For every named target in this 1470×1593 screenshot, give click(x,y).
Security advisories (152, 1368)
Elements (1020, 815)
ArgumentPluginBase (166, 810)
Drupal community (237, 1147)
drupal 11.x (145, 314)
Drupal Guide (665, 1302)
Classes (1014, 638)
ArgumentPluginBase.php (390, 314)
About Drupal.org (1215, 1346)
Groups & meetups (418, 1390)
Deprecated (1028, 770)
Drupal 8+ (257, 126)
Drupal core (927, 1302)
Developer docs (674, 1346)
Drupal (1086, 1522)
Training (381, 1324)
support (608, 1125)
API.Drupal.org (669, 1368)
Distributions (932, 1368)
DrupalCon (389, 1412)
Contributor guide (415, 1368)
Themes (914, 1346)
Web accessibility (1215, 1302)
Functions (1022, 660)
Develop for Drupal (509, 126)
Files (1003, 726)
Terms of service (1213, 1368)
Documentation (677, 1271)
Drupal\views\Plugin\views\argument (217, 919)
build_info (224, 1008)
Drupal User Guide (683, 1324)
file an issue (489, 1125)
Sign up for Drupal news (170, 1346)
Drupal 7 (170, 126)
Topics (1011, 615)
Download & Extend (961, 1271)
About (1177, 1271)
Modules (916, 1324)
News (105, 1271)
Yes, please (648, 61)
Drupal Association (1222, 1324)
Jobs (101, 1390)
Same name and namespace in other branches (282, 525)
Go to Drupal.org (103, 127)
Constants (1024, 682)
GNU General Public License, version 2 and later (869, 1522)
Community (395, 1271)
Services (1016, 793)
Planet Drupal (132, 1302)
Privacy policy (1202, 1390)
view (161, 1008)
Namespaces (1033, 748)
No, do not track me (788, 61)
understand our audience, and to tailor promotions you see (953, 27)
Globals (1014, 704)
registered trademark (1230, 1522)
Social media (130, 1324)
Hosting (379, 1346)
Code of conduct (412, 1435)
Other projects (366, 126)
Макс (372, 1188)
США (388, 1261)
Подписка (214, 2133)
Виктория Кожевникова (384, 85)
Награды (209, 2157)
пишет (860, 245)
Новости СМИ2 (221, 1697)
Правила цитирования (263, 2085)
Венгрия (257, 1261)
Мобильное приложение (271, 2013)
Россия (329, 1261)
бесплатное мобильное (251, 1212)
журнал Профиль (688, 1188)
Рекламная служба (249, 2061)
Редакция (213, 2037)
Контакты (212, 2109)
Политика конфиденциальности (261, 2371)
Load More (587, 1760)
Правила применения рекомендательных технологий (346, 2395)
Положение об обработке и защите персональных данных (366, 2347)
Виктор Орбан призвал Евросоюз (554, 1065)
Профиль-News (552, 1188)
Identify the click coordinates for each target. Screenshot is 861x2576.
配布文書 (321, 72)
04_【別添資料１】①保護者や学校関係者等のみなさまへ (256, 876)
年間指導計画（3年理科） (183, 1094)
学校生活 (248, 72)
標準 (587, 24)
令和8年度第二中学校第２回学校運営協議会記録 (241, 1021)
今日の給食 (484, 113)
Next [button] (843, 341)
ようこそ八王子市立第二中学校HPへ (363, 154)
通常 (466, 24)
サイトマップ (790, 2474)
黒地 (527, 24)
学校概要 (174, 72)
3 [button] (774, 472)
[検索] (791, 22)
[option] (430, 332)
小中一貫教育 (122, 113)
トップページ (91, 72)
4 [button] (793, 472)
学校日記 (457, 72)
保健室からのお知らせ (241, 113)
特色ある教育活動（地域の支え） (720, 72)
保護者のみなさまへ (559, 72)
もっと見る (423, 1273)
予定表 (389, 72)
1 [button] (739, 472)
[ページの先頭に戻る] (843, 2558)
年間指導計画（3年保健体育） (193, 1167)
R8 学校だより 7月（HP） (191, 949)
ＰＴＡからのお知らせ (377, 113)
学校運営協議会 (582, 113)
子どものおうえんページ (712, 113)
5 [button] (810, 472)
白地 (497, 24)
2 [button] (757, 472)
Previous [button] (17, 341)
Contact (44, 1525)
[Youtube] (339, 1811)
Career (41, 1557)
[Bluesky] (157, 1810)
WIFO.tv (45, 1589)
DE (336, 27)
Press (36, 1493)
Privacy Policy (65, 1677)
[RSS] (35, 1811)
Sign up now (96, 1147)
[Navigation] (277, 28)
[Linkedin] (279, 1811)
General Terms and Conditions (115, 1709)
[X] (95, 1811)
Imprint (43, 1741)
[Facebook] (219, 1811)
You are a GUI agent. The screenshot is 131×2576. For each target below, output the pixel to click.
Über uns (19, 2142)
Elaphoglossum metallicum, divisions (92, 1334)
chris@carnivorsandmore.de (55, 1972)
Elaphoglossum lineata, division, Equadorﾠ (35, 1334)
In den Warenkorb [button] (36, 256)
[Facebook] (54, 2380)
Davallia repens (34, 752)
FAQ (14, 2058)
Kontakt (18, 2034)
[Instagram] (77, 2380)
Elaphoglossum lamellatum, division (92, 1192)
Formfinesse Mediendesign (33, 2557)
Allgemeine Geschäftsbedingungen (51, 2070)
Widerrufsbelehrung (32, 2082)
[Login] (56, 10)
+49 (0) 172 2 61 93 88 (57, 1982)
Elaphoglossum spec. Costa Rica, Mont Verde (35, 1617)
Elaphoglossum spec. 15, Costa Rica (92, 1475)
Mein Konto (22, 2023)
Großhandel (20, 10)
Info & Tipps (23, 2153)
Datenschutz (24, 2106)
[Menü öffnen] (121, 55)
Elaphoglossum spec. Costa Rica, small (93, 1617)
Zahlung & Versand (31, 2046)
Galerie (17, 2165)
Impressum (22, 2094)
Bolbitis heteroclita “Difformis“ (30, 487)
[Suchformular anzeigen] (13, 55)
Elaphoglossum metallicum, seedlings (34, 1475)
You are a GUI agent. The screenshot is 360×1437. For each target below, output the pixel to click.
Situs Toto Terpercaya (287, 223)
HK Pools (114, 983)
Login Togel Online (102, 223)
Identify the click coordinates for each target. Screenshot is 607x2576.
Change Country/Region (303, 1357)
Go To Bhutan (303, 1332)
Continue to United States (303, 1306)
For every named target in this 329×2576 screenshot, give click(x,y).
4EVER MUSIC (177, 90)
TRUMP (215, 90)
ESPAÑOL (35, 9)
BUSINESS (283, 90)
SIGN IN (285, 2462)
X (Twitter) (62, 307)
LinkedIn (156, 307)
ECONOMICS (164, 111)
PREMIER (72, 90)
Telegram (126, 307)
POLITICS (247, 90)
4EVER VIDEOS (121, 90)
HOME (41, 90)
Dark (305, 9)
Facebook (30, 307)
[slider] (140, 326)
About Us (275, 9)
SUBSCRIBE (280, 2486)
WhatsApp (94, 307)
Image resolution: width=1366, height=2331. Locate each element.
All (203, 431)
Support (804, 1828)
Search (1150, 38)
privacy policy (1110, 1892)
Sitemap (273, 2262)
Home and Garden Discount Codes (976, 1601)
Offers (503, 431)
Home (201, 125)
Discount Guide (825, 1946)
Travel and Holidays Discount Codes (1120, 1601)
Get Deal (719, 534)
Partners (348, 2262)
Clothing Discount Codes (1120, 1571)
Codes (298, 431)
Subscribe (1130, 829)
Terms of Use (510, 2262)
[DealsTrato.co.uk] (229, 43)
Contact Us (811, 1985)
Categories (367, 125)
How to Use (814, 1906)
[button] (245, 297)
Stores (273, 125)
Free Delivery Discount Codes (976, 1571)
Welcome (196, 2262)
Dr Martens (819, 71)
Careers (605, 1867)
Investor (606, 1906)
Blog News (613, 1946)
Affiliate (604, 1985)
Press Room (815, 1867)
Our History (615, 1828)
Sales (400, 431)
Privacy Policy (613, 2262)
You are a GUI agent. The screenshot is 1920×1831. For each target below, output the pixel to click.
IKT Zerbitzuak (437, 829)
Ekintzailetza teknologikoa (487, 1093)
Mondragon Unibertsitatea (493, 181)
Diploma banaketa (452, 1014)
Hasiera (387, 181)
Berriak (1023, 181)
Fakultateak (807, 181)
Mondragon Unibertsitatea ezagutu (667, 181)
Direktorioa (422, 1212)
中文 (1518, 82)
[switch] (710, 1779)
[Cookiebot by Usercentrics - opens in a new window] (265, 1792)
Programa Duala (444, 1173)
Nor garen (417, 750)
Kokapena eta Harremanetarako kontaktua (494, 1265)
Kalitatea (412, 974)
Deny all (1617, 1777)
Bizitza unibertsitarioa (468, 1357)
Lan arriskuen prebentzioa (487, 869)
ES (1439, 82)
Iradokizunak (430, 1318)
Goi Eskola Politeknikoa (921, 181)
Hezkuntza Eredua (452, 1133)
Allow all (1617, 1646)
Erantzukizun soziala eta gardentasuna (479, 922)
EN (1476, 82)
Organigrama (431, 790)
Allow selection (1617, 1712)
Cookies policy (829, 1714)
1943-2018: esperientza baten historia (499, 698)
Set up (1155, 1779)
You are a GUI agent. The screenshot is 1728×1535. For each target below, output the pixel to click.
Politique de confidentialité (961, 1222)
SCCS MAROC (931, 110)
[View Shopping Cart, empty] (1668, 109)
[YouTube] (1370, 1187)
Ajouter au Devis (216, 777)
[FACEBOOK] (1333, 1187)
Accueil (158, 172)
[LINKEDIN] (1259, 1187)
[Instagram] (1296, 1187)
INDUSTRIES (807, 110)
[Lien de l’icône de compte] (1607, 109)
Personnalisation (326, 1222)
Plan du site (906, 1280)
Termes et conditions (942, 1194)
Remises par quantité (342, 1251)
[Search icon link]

◆ ◆ ◆ ◆ ◆

**EXERCISE DIRECTIONS**
From the records above, pull out each line that has "Rica".

**RESPONSE TO THE EXERCISE**
Elaphoglossum spec. Costa Rica, Mont Verde (35, 1617)
Elaphoglossum spec. 15, Costa Rica (92, 1475)
Elaphoglossum spec. Costa Rica, small (93, 1617)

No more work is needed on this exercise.